CHICAGO (CBS) -- Chicago police officers aren't only retiring in record numbers, many are leaving the big city department for smaller ones.

It's contributing to an officer shortage that many city leaders believe will only get worse before it gets better.

CBS 2 Political Investigator Dana Kozlov talked with one ex-officer about the decision to get out of Chicago.

"I think that you have to take care of yourself first," said the former officer, who asked to remain anonymous.

Self-preservation is one reason the former CPD officer recently left the department with less than eight years on the job.

"I was frustrated with the work schedule, and being put in unexpected situations. Also, I think Chicago police officers are underpaid for what they do," he said.

The former officer said he knows of at least 10 others who've done the same in the past year; forced overtime and canceled days off, along with plummeting CPD ranks, all factors.

"I knew I was just going to be put in worse working situations and conditions from there on, because they were going to be short-staffed; and the department and the people who run it, the politicians, they thought that that was an okay situation for officers to be in," the former officer said.

He is one of many leaving the Chicago Police Department for smaller departments, or leaving policing altogether.

That, in addition to a large number of retirements, has sparked a policing crisis in Chicago, according to Ald. Anthony Beale (9th).

"People don't want to be the police. The police don't want to be the police," Beale said.

Beale recently asked city Budget Director Susie Park for the expected number of sworn officer vacancies on Jan. 1, 2022.  In a memo, Park puts that number at an expected 908 vacancies, not counting any unexpected resignations or retirements.

But Beale said that number is actually much higher.

"People fail to realize last year we wiped out 614 vacancies out of last year's budget, and when we talk about that we're down 1,000 officers, we're actually down 1,600 officers.

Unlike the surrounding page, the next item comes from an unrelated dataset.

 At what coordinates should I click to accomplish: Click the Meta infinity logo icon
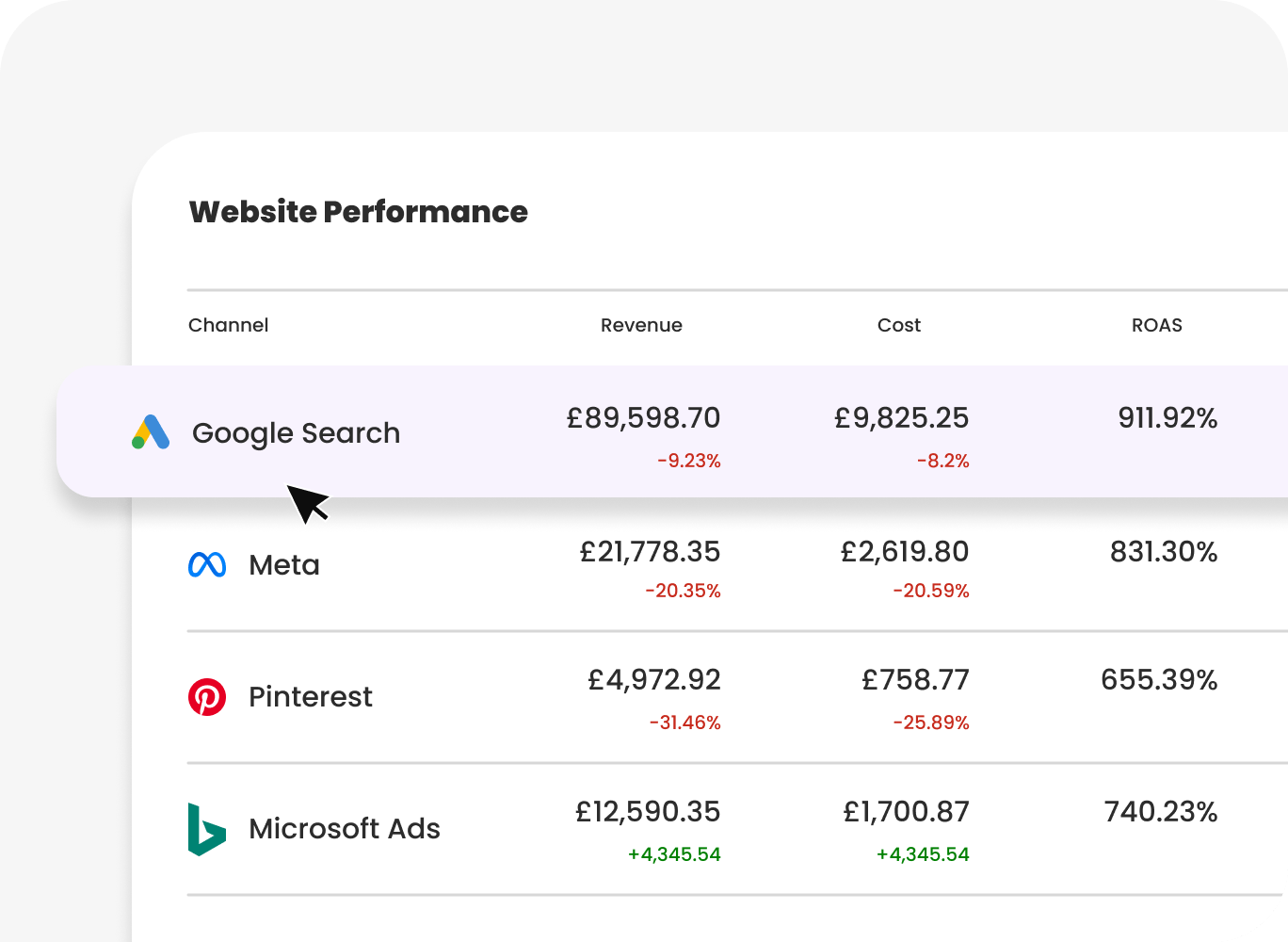pos(207,564)
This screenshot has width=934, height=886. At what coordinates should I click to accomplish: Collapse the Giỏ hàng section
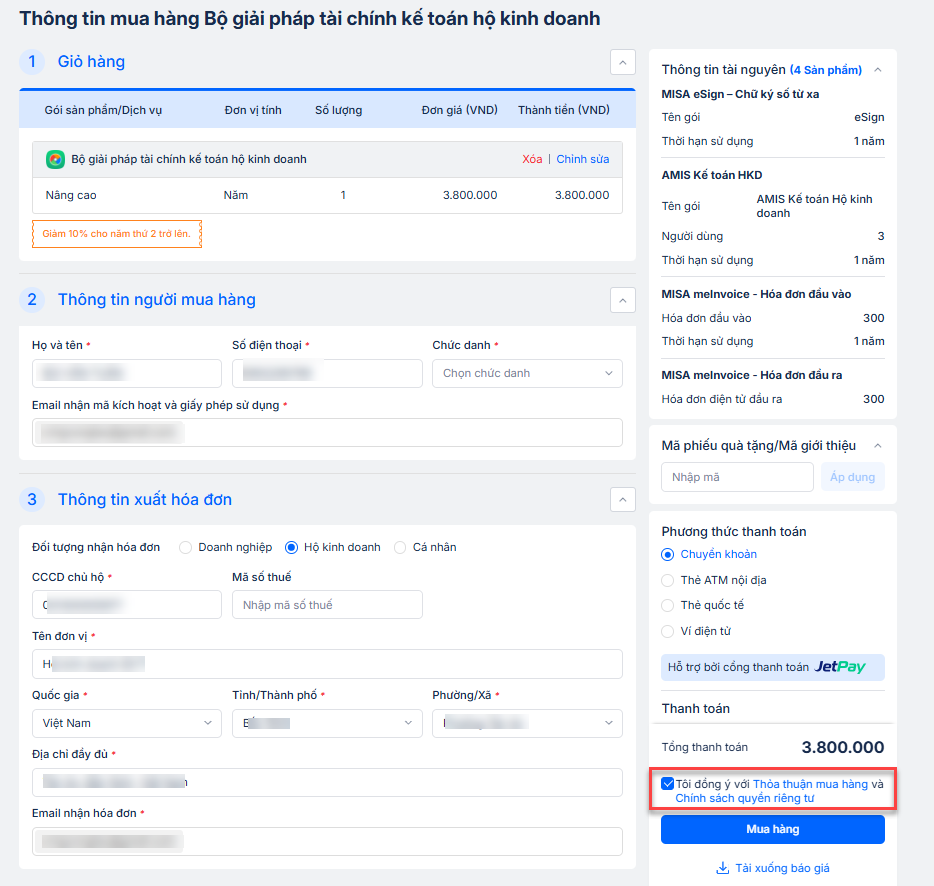[x=622, y=62]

The city's policing shortage isn't just a result of officers leaving or retiring. Many aldermen said, even if the city wanted to fill all its current officer vacancies, it couldn't.

At a budget hearing this week, Police Supt. David Brown told committee members about 5,000 people have applied to Chicago's police academy this year, compared to around 30,000 in years past.

Beale believes there are less than 100 cadets in the academy right now.

"By the time you get people to take the test, pass the test, go through the background check, and get in the academy, by then we're into 2023 going into 2024," Beale said.

The alderman believes hiring must go hand-in-hand with initiatives to help combat root causes of violence.

But for the former officer who spoke to CBS 2, it reinforces the move to a smaller department.

"I enjoy having a consistent schedule. I work longer shifts now to have more days off, and it utilizes officers for better manpower to run a department, which I think is smarter, and it benefits officers more," he said.